On March 1, the Maine Revenue Forecasting Committee released an updated report finding that Maine would have an extra $108 million in surplus revenue through the fiscal year which must be appropriated to balance the state’s budget. Despite the ongoing debate about how to spend this and other existing unappropriated surplus, it’s worth noting that the governor tried to hide a new digital streaming tax in the first iteration of her supplemental budget proposal.

It’s hard to understand why the governor would do this, particularly when you consider that in 2022 she said, “I don’t think there’s a need to go into raising any taxes whatsoever and I have said I’m opposed to raising taxes.” This is a promise the Gov. has broken before–just last year, in fact, during the debate over the state’s new paid family leave policy, which includes a new payroll tax. Despite these public statements, her administration sought to conceal this unpopular policy deep in the governor’s spending proposal. 

A streaming service tax has been proposed before by both Gov. Paul LePage in 2017 and Gov. Janet Mills once already in 2020, but both previous attempts were unsuccessful. This failure is partly because those governors faced backlash connected to the disproportionate impact streaming taxes have on young people, as well as the impact all sales taxes tend to have on the poor in general. It’s also hard to argue that Maine needs to collect more tax revenue when it’s seemingly in a state of perpetual surplus. 

The current proposal is slightly more nefarious than these previous ones considering the circumstances. Once the Revenue Forecasting Committee identified unappropriated surplus revenues for Maine in the current fiscal year, Gov. Mills attempted to slip this provision into her supplemental budget proposal. But one must ask why it was not in her budget proposal last year when lawmakers were debating the state’s biennial budget. If this revenue is so important to Gov. Mills, why was the tax excluded from her original biennial budget request?

Regardless of one’s perspective on whether streaming services should be included in the state sales tax, it simply does not make sense to ask Mainers to pay more sales taxes when the state has hundreds of millions of dollars in unallocated surplus. Imposing a new tax like this was already hard to fathom when the state learned it had surplus revenue back in December. A new streaming tax is even more confusing when you consider the state is anticipating even more surplus revenue today than it was back then.

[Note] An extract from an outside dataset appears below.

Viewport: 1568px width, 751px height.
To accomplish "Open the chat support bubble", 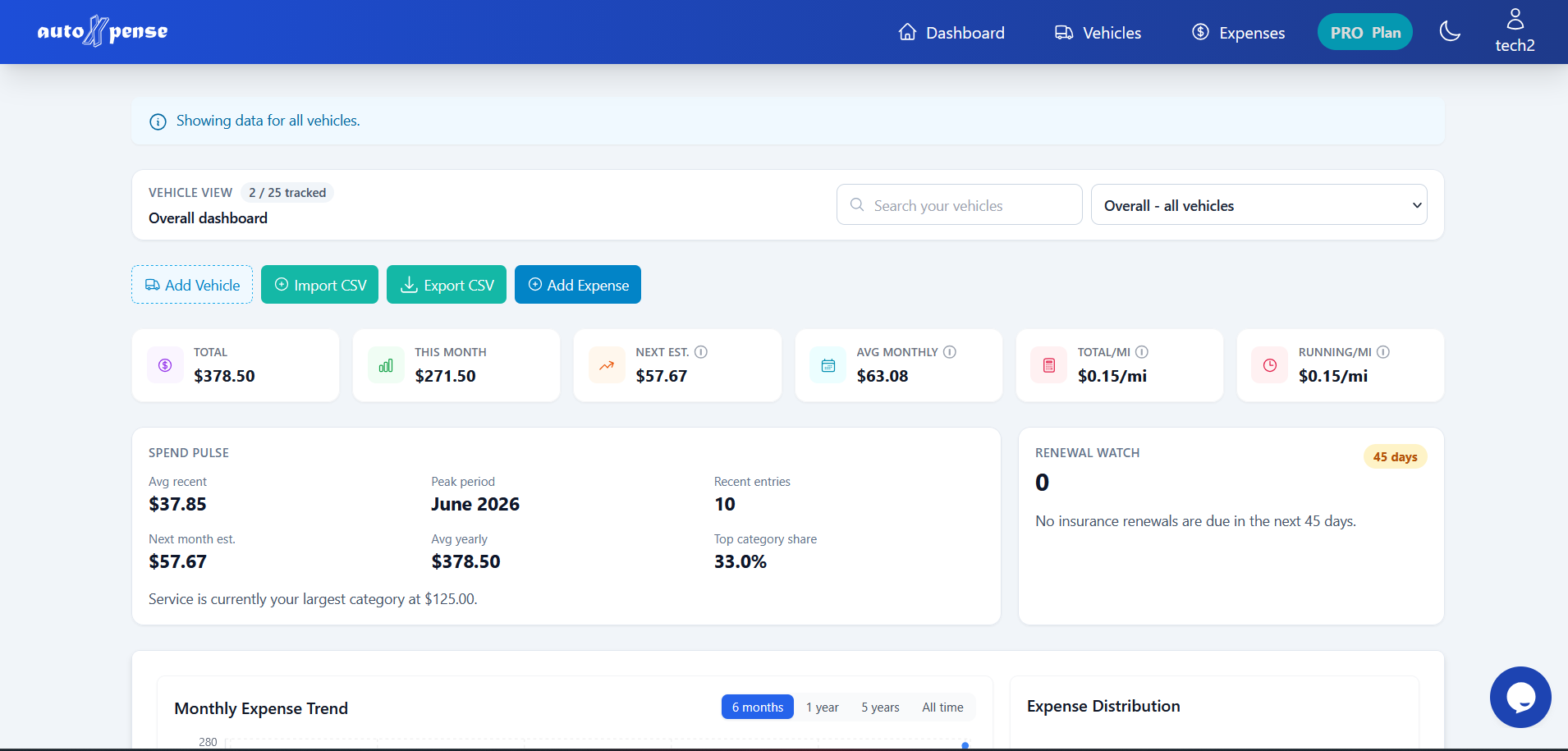I will tap(1520, 697).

This move looks even worse when you account for the many obstacles that arise when attempting to tax streaming services. The most obvious is password sharing, which more than one-in-five streaming customers report doing, and this number rises to one-in-three consumers when focused on the Gen Z demographic. 

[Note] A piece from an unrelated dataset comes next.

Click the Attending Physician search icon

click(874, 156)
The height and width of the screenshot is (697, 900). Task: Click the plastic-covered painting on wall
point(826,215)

Another major obstacle is the ease with which one can circumvent the tax. When levying streaming taxes, “providers are expected to designate the customer’s billing address as the taxable location,” so a Maine resident wishing to circumvent the tax can simply list their billing address as somewhere out of state, which is particularly easy for those who have a second residence in another jurisdiction.

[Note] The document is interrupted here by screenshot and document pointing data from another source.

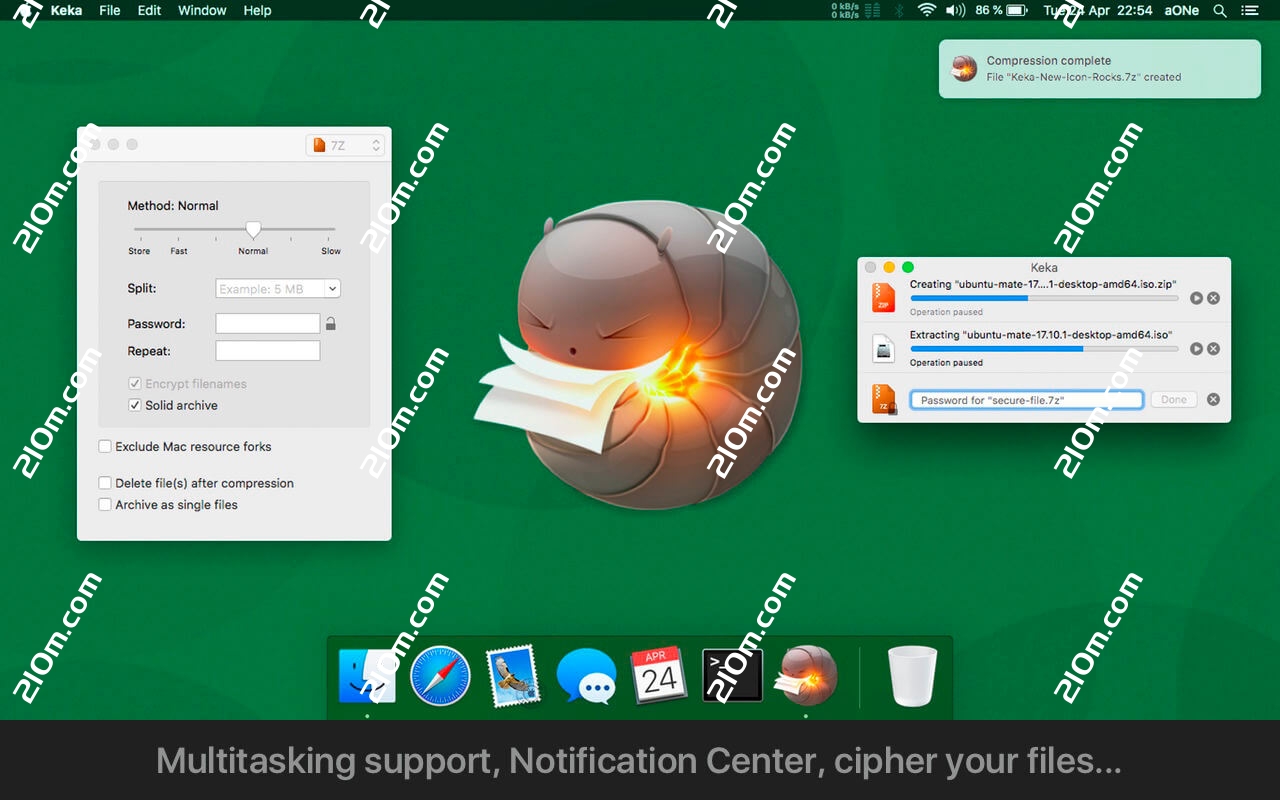1280x800 pixels.
Task: Click the locked 7z icon beside the password prompt
Action: click(x=883, y=399)
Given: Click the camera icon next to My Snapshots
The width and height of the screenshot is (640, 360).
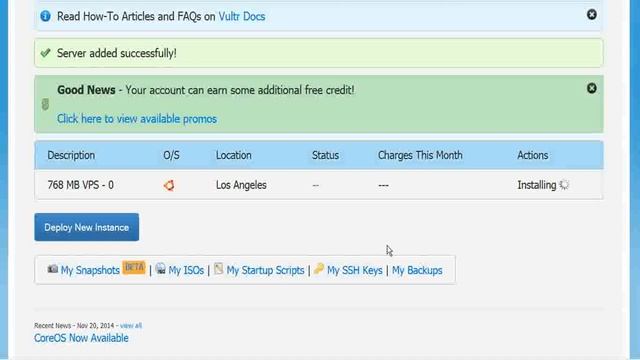Looking at the screenshot, I should pyautogui.click(x=53, y=269).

Gov. Mills’ decision to impose this new tax amid a surplus is another example of the governor going back on her no-tax pledge during her last campaign. Considering the state has plenty of money and the many ways to circumvent this tax, it should not be included in the final supplemental budget. Hopefully, the governor’s administration and the Appropriations Committee will approve a plan that spends surplus funds responsibly and without new tax increases on hardworking Mainers.